Je donnerai un exemple de l'application concrète de ce principe aux mineurs extraits de « la jungle » : savez-vous que mon ministère, pour 100 jeunes Afghans isolés, a mobilisé, afin qu'ils soient bien traités et que nous puissions leur proposer un parcours de vie, 700 000 euros ? Vous m'avez bien entendu : pour 100 jeunes Afghans, 700 000 euros ont été débloqués en urgence par mon ministère. Si ce n'est pas là une preuve irréfragable de la générosité de la France, que vous faut-il ? (Applaudissements sur les travées de l'UMP.)

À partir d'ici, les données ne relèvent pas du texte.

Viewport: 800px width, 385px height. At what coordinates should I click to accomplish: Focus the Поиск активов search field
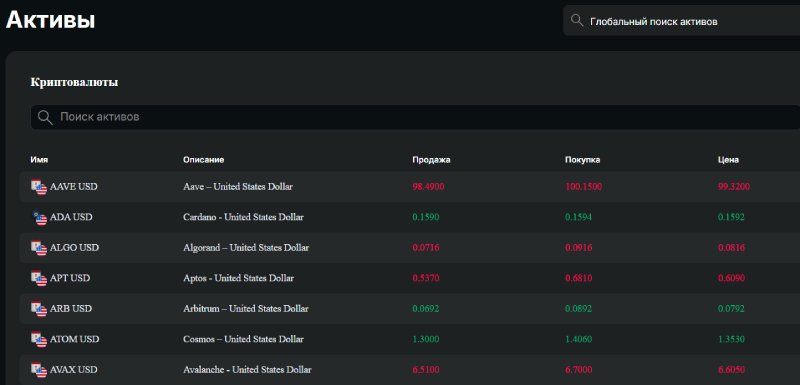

M. le président. La parole est à Mme Claudine Lepage, pour la réplique.

Mme Claudine Lepage. Monsieur le ministre, c'est précisément sur le passage de la minorité à la majorité que j'ai insisté, car c'est à ce moment-là que surviennent le plus de problèmes et que ces jeunes, qui ne sont plus protégés, ont tendance à disparaître, voire, pour certains, à sombrer dans la criminalité.

S'ils ont suivi un cursus scolaire en France durant un, deux ou trois ans, ils parlent français, ils ont acquis des compétences. Plus que quiconque, ils réunissent donc les conditions pour être naturalisés, ou tout au moins pour, dans un premier temps, obtenir un permis de séjour. (Applaudissements sur les travées du groupe socialiste.)